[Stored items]

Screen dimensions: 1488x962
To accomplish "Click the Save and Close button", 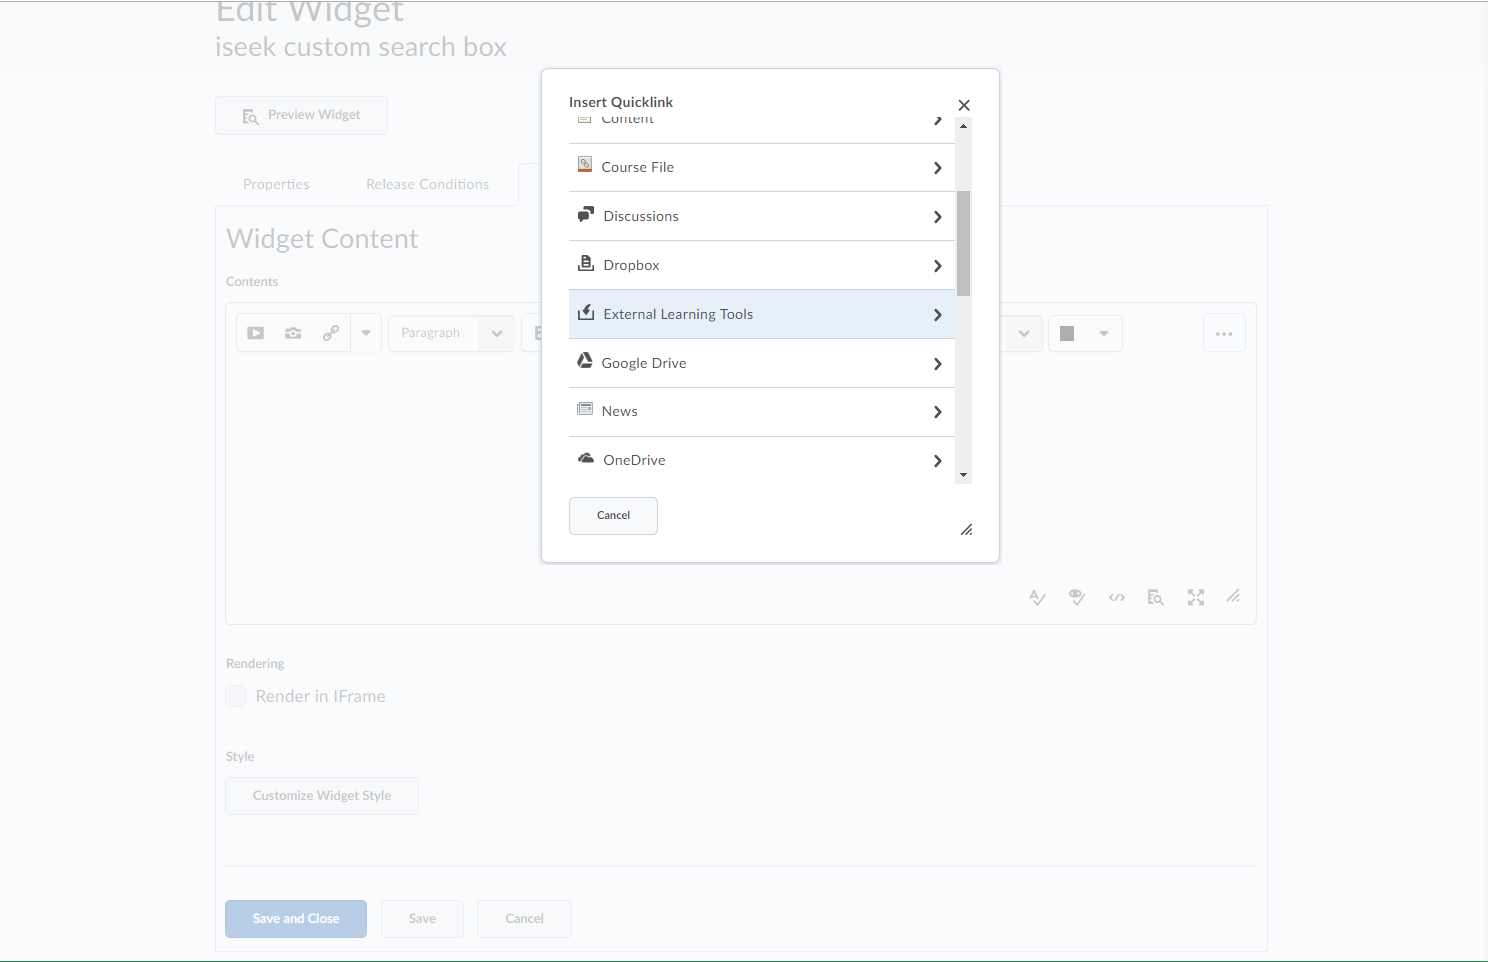I will click(296, 919).
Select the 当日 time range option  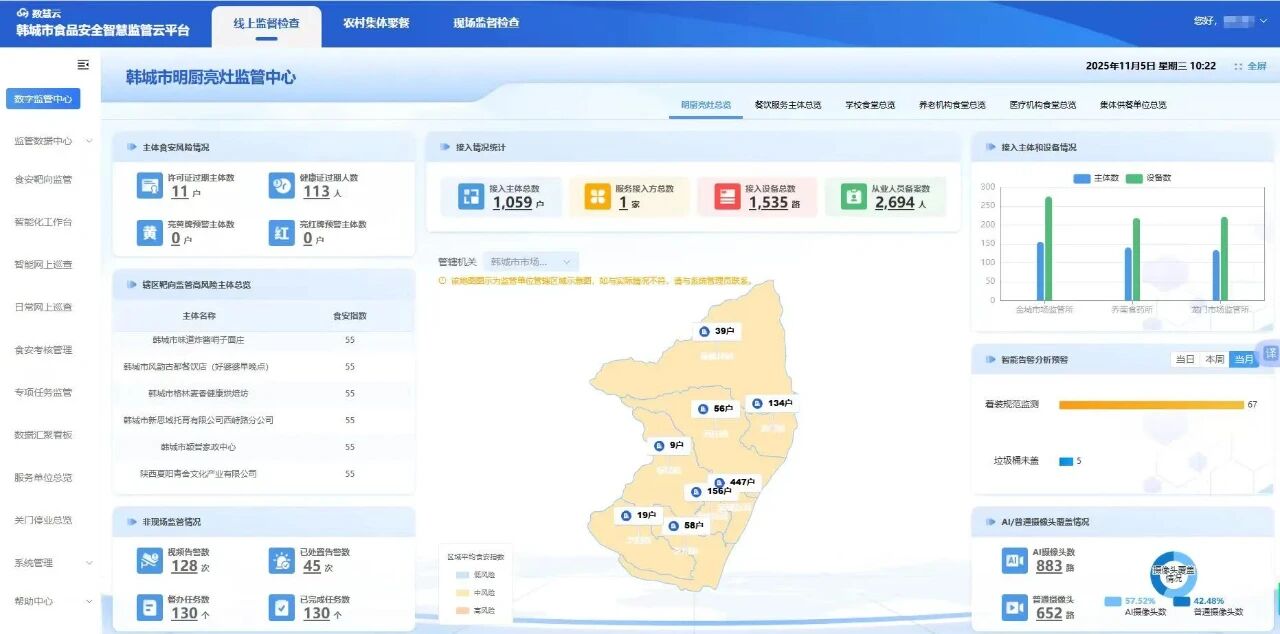click(x=1185, y=359)
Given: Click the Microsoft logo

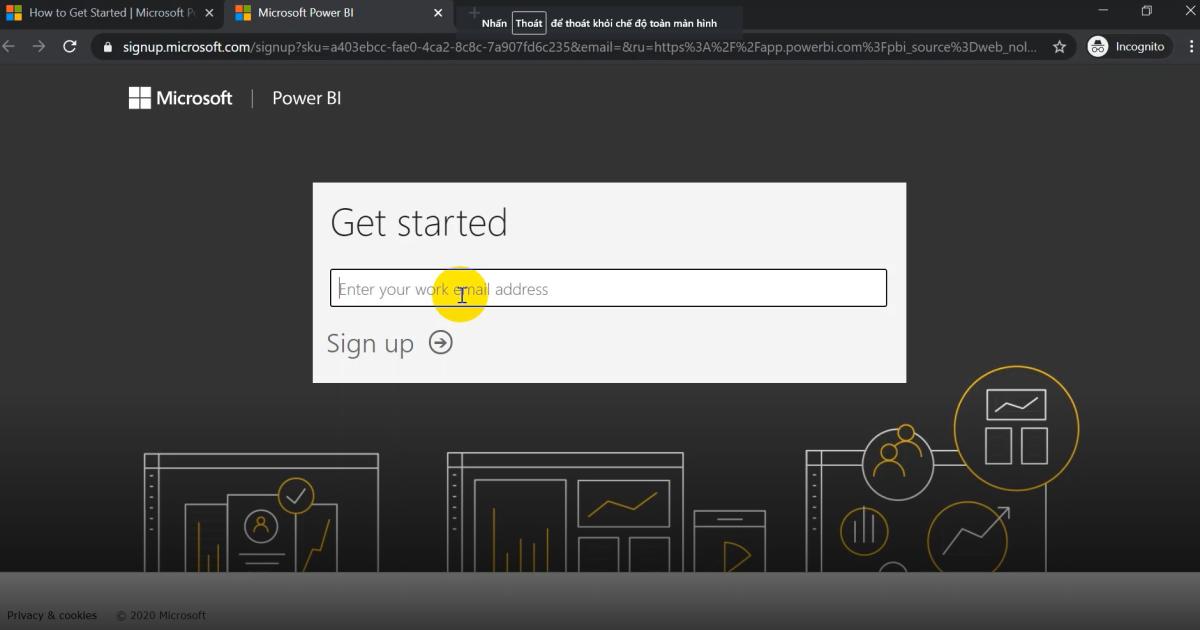Looking at the screenshot, I should click(180, 97).
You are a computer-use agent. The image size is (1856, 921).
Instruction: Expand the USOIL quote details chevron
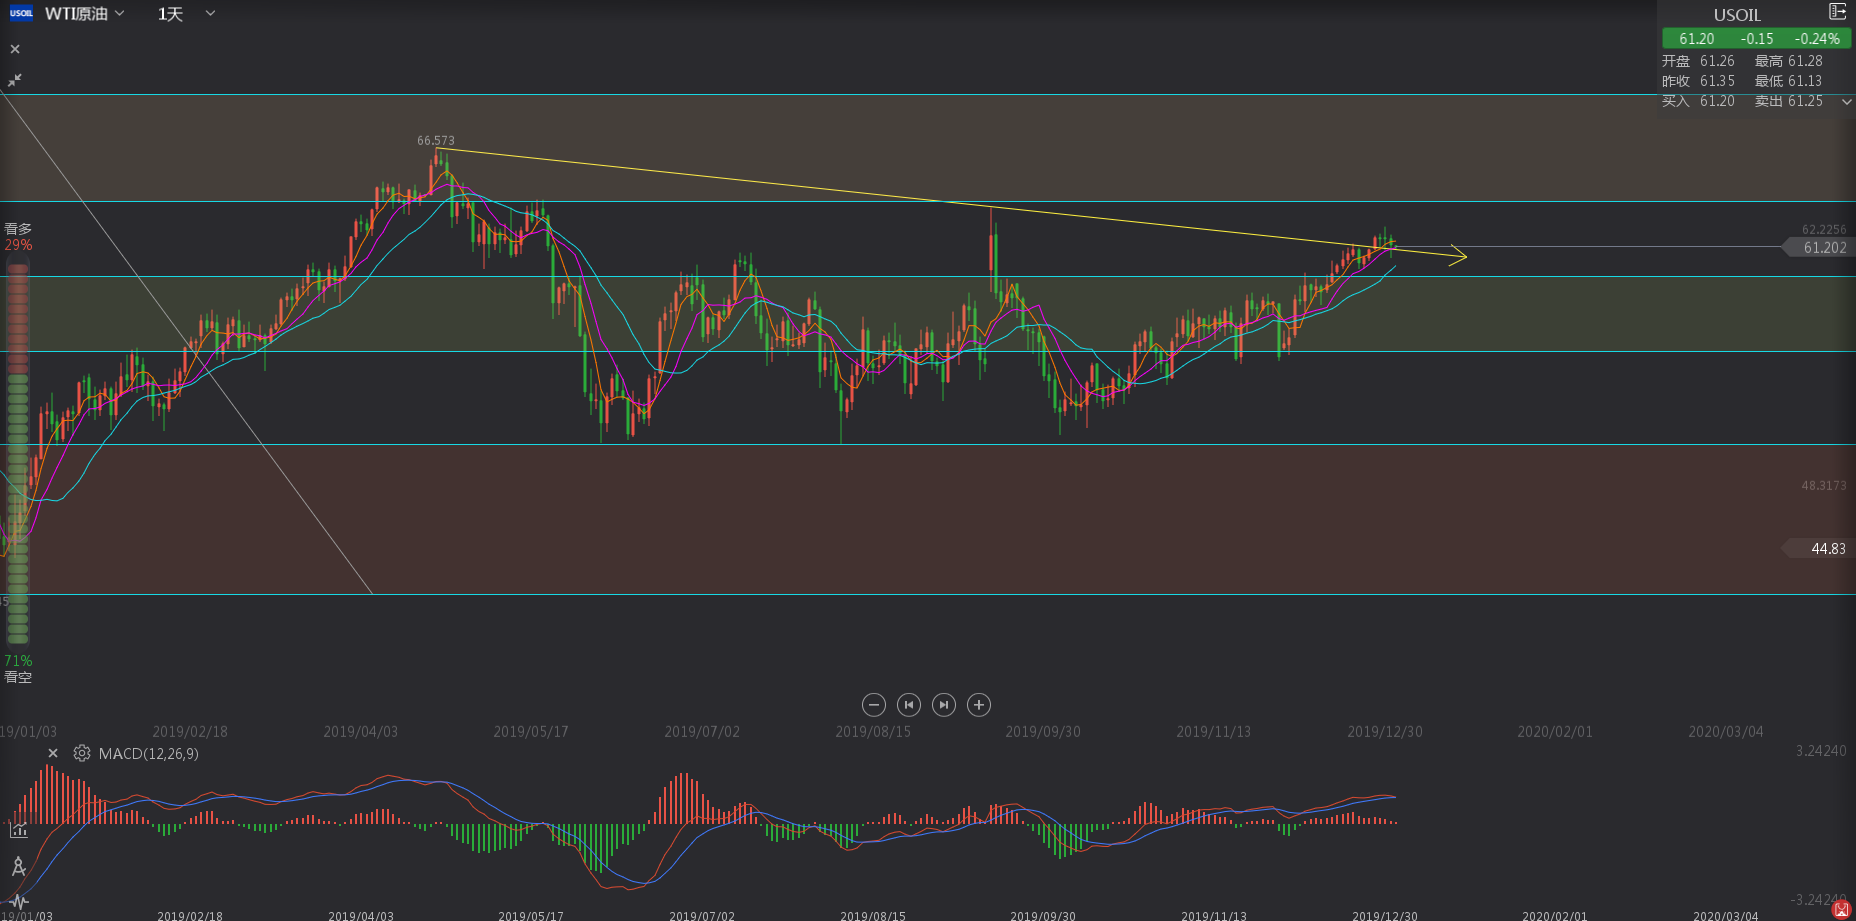pos(1846,101)
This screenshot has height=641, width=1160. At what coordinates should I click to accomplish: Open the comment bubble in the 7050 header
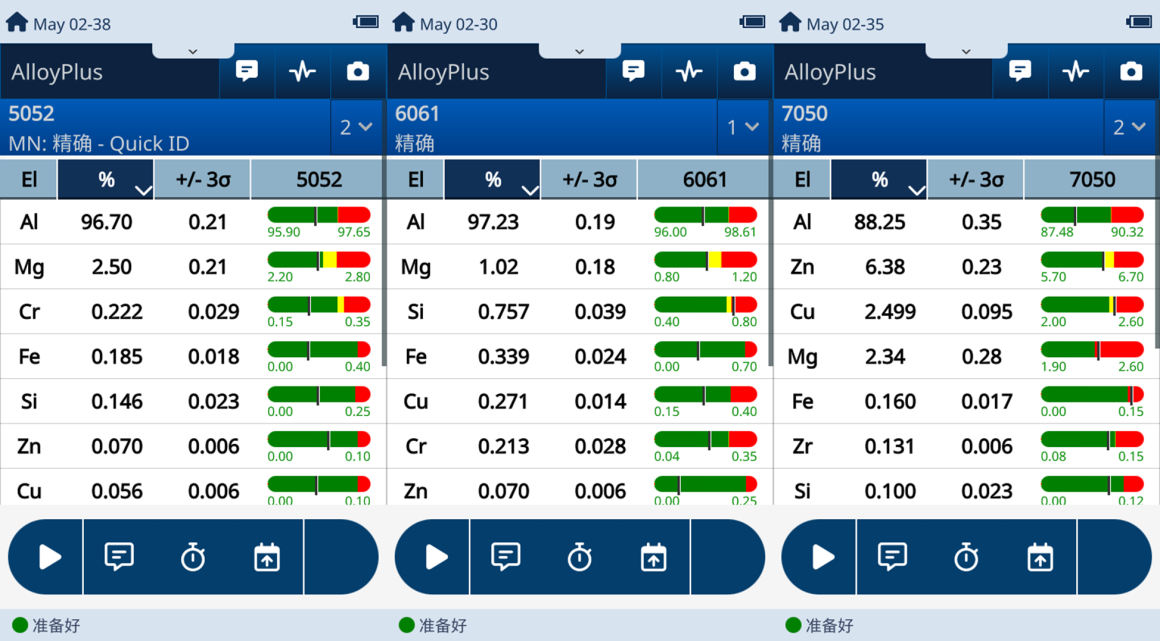point(1020,71)
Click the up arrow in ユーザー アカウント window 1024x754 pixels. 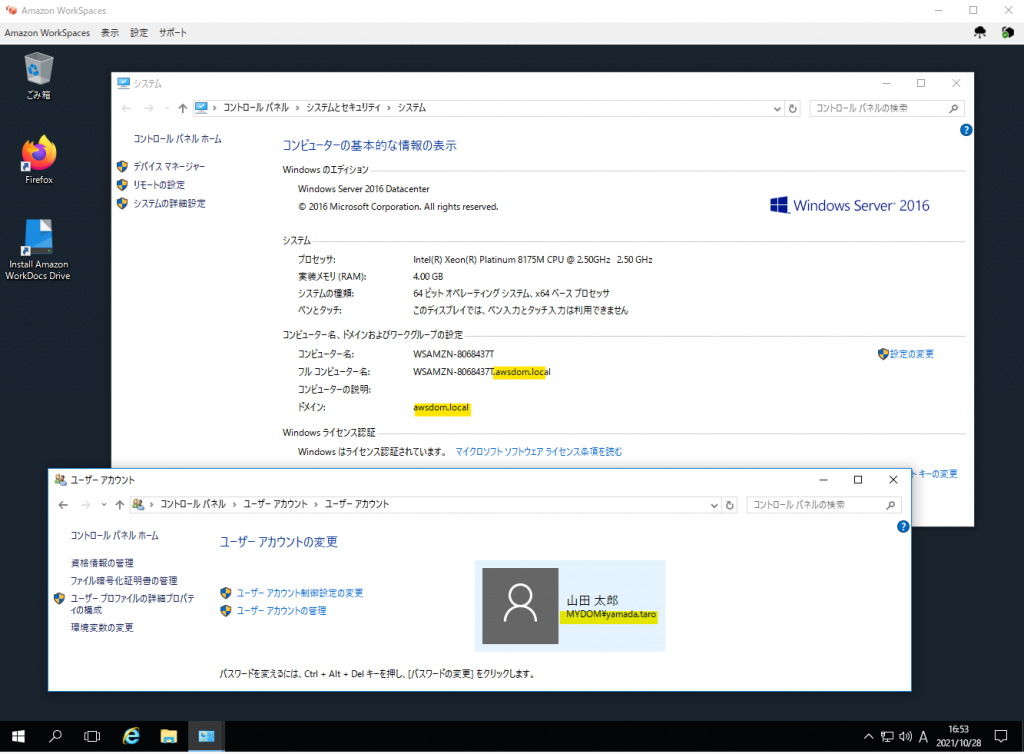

# [YOUR OBJECTIVE]
The lines from the one with "You are a computer-use" to the end of the data above should be retyped exactly, both ends included, and pictures are to be left out.

# [SOLUTION FOR THIS TASK]
You are a computer-use agent. The image size is (1856, 921).
Instruction: Expand the USOIL quote details chevron
pos(1846,101)
This screenshot has height=641, width=1160. At what coordinates should I click to accomplish: Open the comment bubble in the 7050 header
point(1020,71)
Click the up arrow in ユーザー アカウント window 1024x754 pixels. 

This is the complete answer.